I guess maybe John Ioannidis would know.

Stanford University to host right-wing trucker convoy adjacent political event. Covid contrarian symposium scheduled a month before the U.S. presidential election – same old characters, backed by right-wing money, with the same extreme politics against public safety. Chloe Humbert Sep 08, 2024 A month or so after disparaging the precautionary principle, John Ioannidis & Jay Battacharya, with several other authors, published a study that they claimed bolstered their position against safety interventions. It was a study in Santa Clara County, California that supposedly showed that the area was closer to some sort of herd immunity than the public health case surveillance was reporting. It was reported that the study authors didn’t know where the study funding came from, but that seems like a superfluous point, since it’s kind of obvious that a tycoon of some kind known to be very vocal against pandemic mitigation forked over money to pay for a study by vocally anti-prevention scientists, who then went on to be sloppy about the particulars of their methods – specifically an inaccurate antibody test which discredited the study.
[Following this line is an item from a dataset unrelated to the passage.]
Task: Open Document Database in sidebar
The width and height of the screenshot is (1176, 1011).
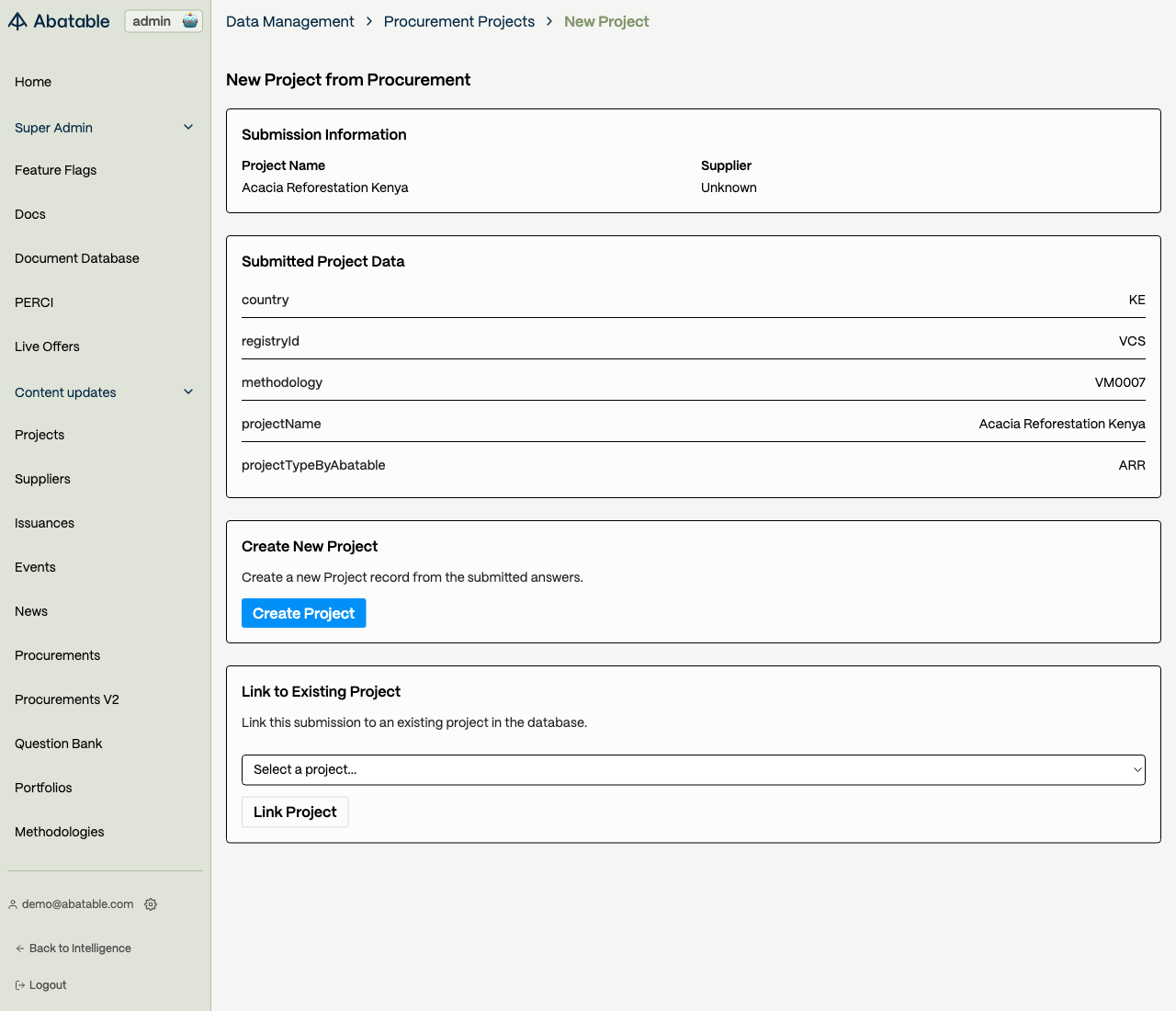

Any mogul interested could’ve easily found out these people were like-minded. Like John Ioannidis, Jay Battacharya also had a covid contrarian op-ed published March 24th 2020 in The Wall Street Journal of all places, boldly claiming that the mortality rate for the pandemic coronavirus was supposedly exaggerated, right while we were getting news that Italy’s world-class health system was collapsing with healthcare workers bearing witness to mass death, and less than a week before the reports of freezer truck morgues in New York City started hitting the headlines.